- _Problem set_:
A: Repeat word for word the part of the low-power processor text below, starting with "Ironically, srams are" and going on through "of main memory.".
B: According to the low-power processor text below, what operating voltage did the Phoenix processor reach?

- _Text shown_:
-- BEGIN --

A group at the University of Michigan at Ann Arbor led by Professor David Blaauw pushed the operating voltage of its Phoenix processor down to 0.5V, using a 0.18µm process. But such low voltages expose the leakiness of large memory arrays. They focused on finding ways to reduce the leakage, but also the amount of memory that a processor needs, going full circle to the concerns of the 1970s and 1980s. They reduced the bit length of instructions, cutting the energy needed to transfer them across a bus, by using more complex addressing modes than a standard risc. And, to cut the memory footprint of data ram, the researchers used Huffman compression, decoding data on the fly as it is read into the processor's registers.
Ironically, srams are more energy efficient when run at higher speeds, according to Prof Blaauw's group – running an sram at a higher voltage makes it feasible to have clusters of slow processors use a shared cache without blocking each other as the cache can be clocked at a higher speed. The drawback is the cache may 'thrash' when processors conflict over cache lines, which could increase energy usage as data has to be repeatedly shifted in and out of main memory.
3d integration may help further by cutting the distance between processor cores. Intel has proposed stacking processors on top of memories to cut the time taken to access data, but Professor Yves Leduc, Texas Instruments chair at Polytech Sophia Antipolis, says: "The big guy doing big processors is not so enthusiastic about using 3d integration. The problem is heat." But Prof Leduc added: "If you are in the low power business, 3d is for you."
Meanwhile, high speed supercomputer projects are focusing on other assumptions that underlie software architecture in the hope that altering some of them may provide greater power reductions in the future. Much as the shift to risc philosophies in the 1990s centred on compiler design, the next generation of processors will need a similar change in approach.

-- END --

- _Material shown_:
-- BEGIN --

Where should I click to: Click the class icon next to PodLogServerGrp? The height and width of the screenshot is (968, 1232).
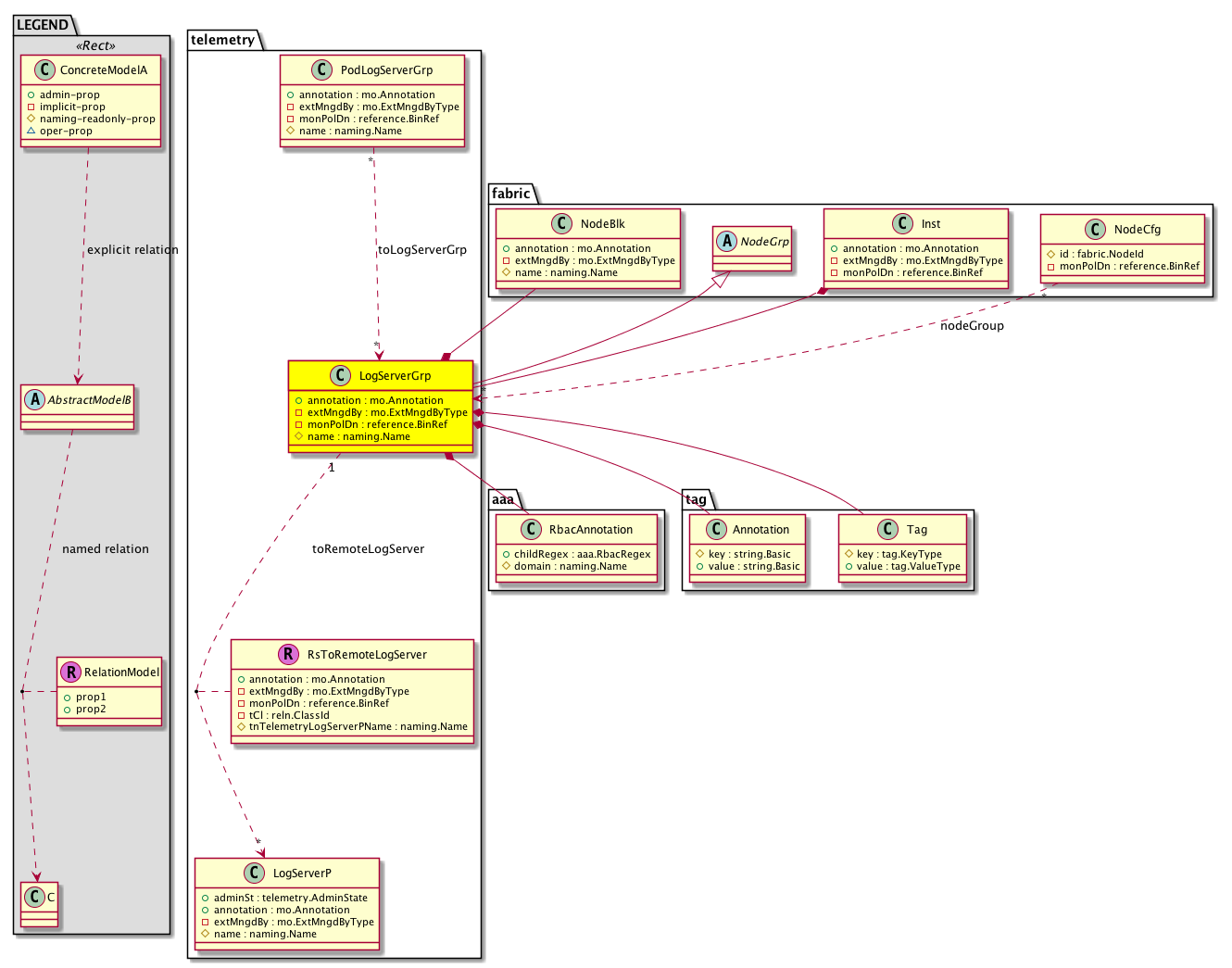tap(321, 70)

-- END --
-- BEGIN --

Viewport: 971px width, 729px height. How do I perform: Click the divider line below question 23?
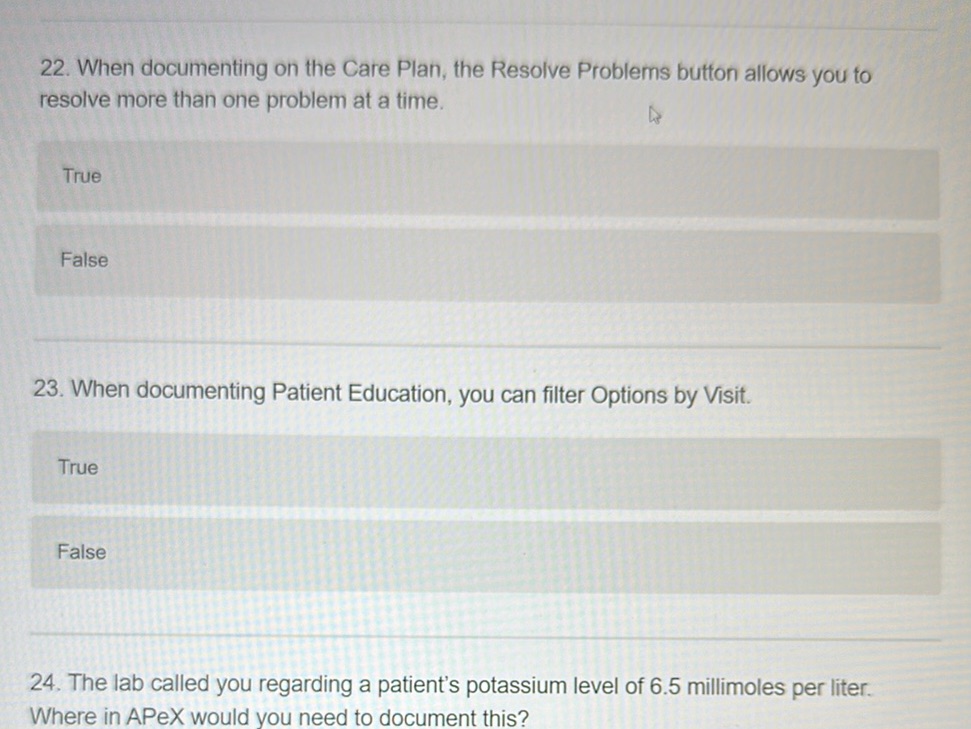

-- END --

- _Outputs_:
A:
Ironically, srams are more energy efficient when run at higher speeds, according to Prof Blaauw's group – running an sram at a higher voltage makes it feasible to have clusters of slow processors use a shared cache without blocking each other as the cache can be clocked at a higher speed. The drawback is the cache may 'thrash' when processors conflict over cache lines, which could increase energy usage as data has to be repeatedly shifted in and out of main memory.

B: 0.5V, using a 0.18µm process.